I think it's interesting that you've pinned documentation as success factor in open source development... I hadn't thought about that. I've been trying to figure out ways to keep hackathon projects going past the initial event and that would be one solution. However, I think equally important is getting a continued commitment from everyone involved or encouraging some sort of interest in the project. You could have really comprehensive documentation and they still might not be interested. I think it would be interesting to have some sort of social model for continued development (whether it be coding or documenting) perhaps based on the concepts being developed for workforpie.com that turn commitments into social scores.

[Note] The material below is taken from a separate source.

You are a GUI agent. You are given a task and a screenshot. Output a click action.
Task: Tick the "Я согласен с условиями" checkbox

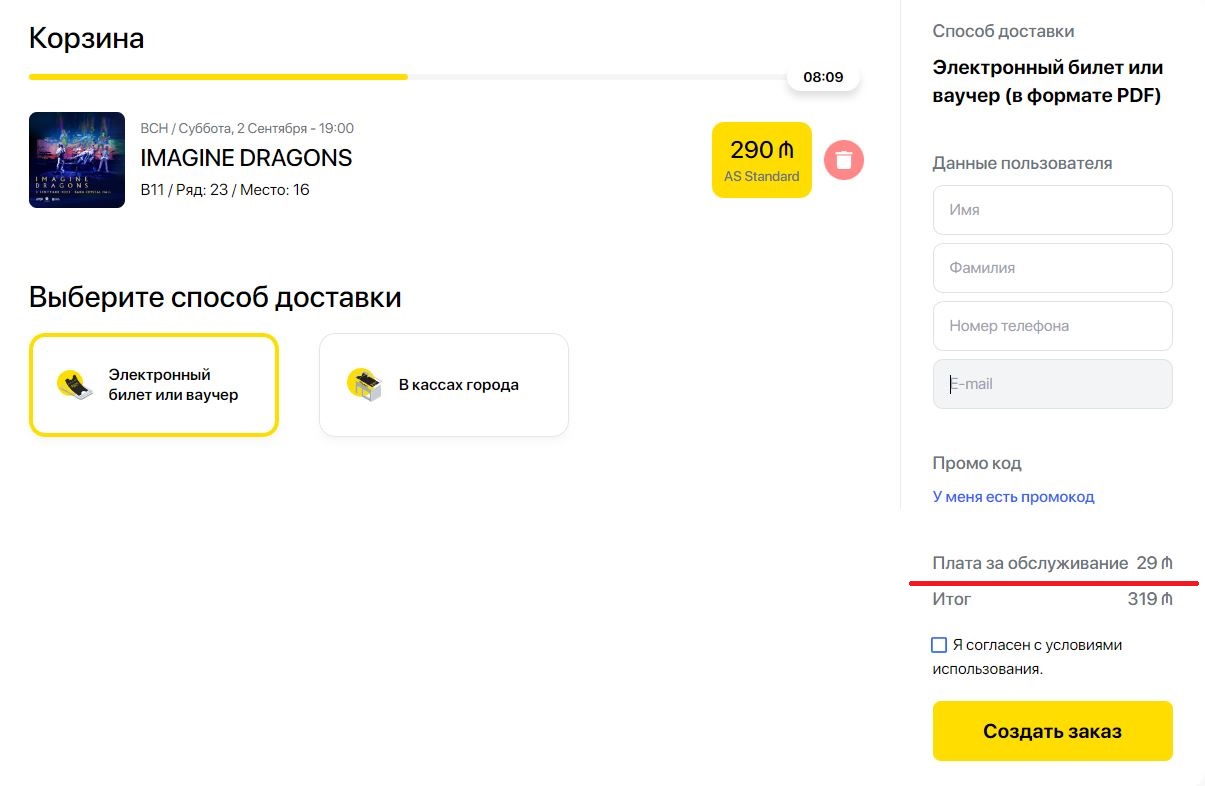click(x=939, y=645)
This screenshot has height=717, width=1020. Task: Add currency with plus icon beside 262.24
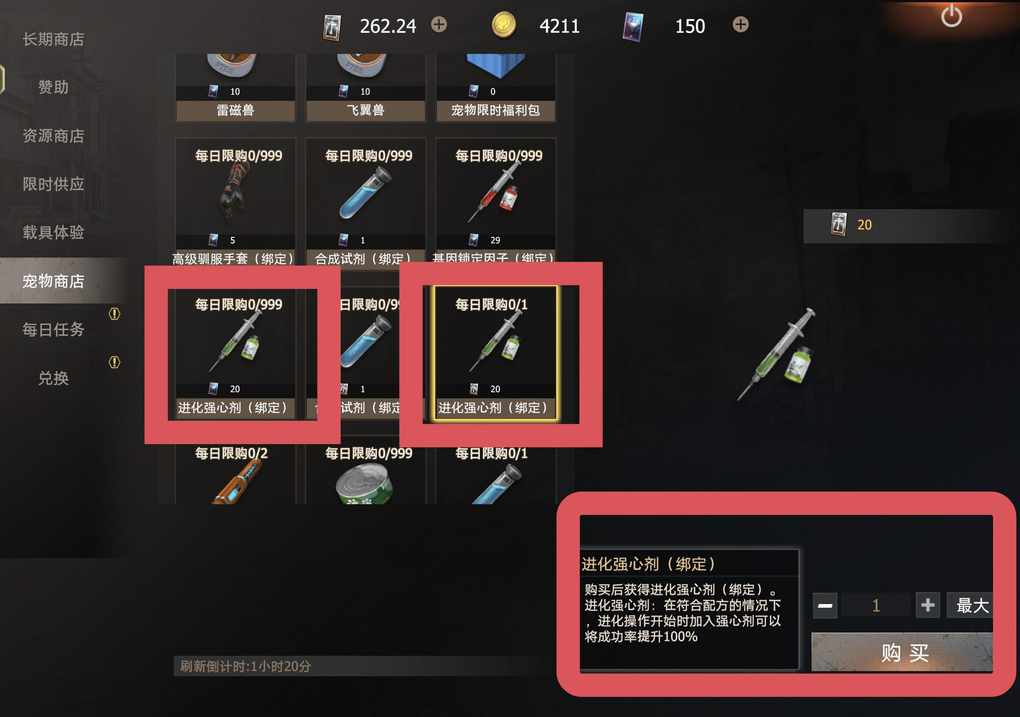439,25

In that way, you decrease the problems wiki-vandalism, encourage questions/problems in a stack overflow type setting, and maintain and encourage a core socially.

For me, books and user-lists cover too broad of a spectrum, they often lose my interest almost immediately. Plus they really need some sort of recognized player to be the curator/moderator.

The problem with hackathon projects tends to be 1-off concepts that get developed quickly and then abandoned. Perhaps more recognition and community-building would encourage further development.